The expected answer is the set of lines in the data below between the line holding "The Light Rx: Harnessing" and the line holding "[YouTube] (272, 15)", inclusive, written out exactly.
SOURCE MATERIAL section start
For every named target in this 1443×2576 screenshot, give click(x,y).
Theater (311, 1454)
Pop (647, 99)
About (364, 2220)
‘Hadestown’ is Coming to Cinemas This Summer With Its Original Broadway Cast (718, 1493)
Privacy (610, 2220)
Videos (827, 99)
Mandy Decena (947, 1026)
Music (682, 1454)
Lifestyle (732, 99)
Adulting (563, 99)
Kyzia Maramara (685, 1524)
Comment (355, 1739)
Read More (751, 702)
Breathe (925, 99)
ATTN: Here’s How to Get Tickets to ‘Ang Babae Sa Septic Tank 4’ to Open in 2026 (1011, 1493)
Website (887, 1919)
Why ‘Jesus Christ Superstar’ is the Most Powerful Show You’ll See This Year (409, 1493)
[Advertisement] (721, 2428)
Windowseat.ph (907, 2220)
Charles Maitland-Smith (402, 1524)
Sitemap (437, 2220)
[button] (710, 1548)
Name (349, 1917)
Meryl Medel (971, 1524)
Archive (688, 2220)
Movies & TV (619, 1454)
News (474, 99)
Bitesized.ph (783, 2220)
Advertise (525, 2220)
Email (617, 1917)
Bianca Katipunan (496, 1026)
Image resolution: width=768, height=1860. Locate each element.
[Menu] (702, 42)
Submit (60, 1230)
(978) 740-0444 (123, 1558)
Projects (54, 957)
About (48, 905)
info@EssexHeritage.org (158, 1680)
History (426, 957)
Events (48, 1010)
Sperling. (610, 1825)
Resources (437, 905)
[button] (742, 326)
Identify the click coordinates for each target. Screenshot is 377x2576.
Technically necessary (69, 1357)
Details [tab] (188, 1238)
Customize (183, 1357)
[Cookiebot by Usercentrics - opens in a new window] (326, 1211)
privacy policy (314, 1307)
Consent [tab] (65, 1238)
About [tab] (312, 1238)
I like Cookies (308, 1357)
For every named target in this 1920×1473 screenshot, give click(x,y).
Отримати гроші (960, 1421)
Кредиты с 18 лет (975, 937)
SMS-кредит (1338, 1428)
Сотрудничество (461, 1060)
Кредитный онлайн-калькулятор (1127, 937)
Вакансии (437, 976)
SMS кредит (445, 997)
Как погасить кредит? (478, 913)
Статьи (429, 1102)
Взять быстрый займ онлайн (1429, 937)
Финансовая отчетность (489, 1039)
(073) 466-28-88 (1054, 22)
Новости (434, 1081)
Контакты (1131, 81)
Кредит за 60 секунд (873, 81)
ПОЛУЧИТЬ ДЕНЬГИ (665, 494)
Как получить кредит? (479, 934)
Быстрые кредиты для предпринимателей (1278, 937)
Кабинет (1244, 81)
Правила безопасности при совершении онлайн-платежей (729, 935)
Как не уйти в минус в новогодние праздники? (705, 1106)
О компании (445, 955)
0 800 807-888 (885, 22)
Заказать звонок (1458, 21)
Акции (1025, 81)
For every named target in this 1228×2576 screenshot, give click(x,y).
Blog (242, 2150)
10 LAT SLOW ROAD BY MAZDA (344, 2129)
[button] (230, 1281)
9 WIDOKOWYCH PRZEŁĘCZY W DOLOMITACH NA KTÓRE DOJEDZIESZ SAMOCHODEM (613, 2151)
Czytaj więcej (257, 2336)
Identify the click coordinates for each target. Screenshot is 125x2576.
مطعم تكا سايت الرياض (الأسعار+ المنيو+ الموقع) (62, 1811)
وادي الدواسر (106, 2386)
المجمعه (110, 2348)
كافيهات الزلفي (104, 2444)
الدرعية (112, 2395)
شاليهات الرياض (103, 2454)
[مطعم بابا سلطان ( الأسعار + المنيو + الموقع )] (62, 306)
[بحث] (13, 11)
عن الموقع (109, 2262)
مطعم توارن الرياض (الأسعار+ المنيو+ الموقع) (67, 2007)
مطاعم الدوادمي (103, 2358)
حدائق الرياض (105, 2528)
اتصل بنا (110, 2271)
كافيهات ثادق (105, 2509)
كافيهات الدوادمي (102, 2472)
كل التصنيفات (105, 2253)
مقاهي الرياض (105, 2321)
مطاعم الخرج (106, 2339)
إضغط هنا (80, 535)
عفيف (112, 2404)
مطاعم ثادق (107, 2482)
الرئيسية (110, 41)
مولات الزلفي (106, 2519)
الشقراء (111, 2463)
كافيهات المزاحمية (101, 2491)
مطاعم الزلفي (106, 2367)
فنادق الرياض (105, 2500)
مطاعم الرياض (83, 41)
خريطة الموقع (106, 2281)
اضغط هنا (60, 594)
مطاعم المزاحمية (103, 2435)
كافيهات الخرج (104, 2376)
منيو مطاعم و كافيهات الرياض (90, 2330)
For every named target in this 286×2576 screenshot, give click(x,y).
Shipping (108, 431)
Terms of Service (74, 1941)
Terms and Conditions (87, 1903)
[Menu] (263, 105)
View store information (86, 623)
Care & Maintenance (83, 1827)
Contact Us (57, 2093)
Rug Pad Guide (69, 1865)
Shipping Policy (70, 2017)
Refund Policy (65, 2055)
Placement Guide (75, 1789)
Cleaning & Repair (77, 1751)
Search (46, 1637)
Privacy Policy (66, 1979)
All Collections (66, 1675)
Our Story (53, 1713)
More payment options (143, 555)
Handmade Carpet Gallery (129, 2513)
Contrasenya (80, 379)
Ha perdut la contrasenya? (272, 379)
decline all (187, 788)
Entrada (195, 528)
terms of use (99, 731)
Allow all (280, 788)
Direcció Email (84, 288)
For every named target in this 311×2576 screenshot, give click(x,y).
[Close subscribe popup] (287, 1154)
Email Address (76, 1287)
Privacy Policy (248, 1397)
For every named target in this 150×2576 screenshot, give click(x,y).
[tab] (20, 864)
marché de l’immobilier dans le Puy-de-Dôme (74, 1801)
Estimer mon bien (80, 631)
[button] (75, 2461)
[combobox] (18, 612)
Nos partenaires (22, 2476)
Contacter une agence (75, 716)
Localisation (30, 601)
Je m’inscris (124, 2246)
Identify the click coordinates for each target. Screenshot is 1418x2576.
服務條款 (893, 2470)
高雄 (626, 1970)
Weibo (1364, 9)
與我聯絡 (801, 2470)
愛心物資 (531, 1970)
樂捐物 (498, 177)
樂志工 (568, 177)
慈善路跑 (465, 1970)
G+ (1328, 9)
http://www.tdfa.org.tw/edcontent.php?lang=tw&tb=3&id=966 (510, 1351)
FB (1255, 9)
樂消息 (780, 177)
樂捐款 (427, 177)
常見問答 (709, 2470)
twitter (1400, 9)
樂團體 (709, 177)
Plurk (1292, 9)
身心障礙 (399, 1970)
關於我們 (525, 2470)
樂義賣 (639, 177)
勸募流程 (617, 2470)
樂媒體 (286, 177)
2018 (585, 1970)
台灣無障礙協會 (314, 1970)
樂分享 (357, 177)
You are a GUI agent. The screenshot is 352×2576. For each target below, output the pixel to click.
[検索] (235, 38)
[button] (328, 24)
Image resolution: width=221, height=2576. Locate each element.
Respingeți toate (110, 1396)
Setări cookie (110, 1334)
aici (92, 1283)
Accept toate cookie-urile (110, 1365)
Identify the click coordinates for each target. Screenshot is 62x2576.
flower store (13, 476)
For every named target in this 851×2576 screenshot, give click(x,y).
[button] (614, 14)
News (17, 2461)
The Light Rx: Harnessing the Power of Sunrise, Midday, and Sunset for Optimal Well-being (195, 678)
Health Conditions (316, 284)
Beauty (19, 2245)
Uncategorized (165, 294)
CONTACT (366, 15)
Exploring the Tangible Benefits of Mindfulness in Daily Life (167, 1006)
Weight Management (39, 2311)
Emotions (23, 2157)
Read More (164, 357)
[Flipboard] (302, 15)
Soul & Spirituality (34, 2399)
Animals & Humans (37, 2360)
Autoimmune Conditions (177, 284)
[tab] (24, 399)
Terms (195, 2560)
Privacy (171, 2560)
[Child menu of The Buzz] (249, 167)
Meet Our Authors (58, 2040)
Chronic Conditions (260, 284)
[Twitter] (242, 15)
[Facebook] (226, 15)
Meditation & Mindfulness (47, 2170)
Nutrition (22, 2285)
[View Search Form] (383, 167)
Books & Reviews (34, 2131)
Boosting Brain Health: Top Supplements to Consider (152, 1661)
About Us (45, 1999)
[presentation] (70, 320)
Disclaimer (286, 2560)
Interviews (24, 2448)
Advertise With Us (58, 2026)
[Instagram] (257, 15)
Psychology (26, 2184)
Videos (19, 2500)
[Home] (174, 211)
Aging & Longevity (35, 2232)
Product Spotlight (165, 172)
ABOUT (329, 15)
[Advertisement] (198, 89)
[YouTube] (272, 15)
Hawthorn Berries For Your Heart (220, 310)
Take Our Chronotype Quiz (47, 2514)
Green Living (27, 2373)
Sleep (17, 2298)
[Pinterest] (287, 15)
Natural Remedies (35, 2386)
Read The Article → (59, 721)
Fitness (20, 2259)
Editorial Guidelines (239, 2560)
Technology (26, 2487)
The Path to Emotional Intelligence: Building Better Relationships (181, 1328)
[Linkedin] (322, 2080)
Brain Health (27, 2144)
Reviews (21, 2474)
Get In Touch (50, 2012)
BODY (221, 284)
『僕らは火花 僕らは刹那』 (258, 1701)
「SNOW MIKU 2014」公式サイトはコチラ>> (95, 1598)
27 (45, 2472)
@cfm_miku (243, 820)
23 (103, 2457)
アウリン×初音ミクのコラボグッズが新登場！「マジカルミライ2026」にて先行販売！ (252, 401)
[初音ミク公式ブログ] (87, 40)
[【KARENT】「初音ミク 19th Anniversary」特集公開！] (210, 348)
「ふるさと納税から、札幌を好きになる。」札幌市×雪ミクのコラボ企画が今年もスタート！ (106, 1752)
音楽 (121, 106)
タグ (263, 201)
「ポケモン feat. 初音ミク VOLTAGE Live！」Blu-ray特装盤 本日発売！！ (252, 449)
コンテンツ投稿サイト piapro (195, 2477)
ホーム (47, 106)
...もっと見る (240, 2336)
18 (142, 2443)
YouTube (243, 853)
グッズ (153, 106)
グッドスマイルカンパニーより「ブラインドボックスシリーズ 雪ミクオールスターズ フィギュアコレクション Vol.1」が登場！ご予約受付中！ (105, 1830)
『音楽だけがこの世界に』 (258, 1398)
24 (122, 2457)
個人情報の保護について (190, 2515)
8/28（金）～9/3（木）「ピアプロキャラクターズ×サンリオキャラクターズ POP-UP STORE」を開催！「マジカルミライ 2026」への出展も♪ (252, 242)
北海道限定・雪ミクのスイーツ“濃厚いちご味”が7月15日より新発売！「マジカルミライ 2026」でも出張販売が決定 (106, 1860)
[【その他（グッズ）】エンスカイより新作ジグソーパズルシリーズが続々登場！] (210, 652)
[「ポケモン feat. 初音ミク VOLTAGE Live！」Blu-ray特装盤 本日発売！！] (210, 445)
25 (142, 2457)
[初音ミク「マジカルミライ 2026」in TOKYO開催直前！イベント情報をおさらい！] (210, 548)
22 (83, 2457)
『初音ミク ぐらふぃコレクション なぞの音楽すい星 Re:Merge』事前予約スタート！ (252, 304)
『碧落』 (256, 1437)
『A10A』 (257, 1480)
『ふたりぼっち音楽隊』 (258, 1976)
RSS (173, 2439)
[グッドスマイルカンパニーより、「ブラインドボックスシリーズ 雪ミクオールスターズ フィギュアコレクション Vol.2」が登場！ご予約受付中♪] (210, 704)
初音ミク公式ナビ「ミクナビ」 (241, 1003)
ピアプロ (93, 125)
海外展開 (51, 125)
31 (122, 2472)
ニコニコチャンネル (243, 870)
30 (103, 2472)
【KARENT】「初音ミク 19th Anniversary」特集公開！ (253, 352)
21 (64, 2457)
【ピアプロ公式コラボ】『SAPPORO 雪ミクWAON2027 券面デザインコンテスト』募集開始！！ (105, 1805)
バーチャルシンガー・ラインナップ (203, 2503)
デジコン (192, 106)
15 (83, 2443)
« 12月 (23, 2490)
SOURCE MATERIAL section end
**RESPONSE:**
The Light Rx: Harnessing the Power of Sunrise, Midday, and Sunset for Optimal Well-being (195, 678)
Health Conditions (316, 284)
Beauty (19, 2245)
Uncategorized (165, 294)
CONTACT (366, 15)
Exploring the Tangible Benefits of Mindfulness in Daily Life (167, 1006)
Weight Management (39, 2311)
Emotions (23, 2157)
Read More (164, 357)
[Flipboard] (302, 15)
Soul & Spirituality (34, 2399)
Animals & Humans (37, 2360)
Autoimmune Conditions (177, 284)
[tab] (24, 399)
Terms (195, 2560)
Privacy (171, 2560)
[Child menu of The Buzz] (249, 167)
Meet Our Authors (58, 2040)
Chronic Conditions (260, 284)
[Twitter] (242, 15)
[Facebook] (226, 15)
Meditation & Mindfulness (47, 2170)
Nutrition (22, 2285)
[View Search Form] (383, 167)
Books & Reviews (34, 2131)
Boosting Brain Health: Top Supplements to Consider (152, 1661)
About Us (45, 1999)
[presentation] (70, 320)
Disclaimer (286, 2560)
Interviews (24, 2448)
Advertise With Us (58, 2026)
[Instagram] (257, 15)
Psychology (26, 2184)
Videos (19, 2500)
[Home] (174, 211)
Aging & Longevity (35, 2232)
Product Spotlight (165, 172)
ABOUT (329, 15)
[Advertisement] (198, 89)
[YouTube] (272, 15)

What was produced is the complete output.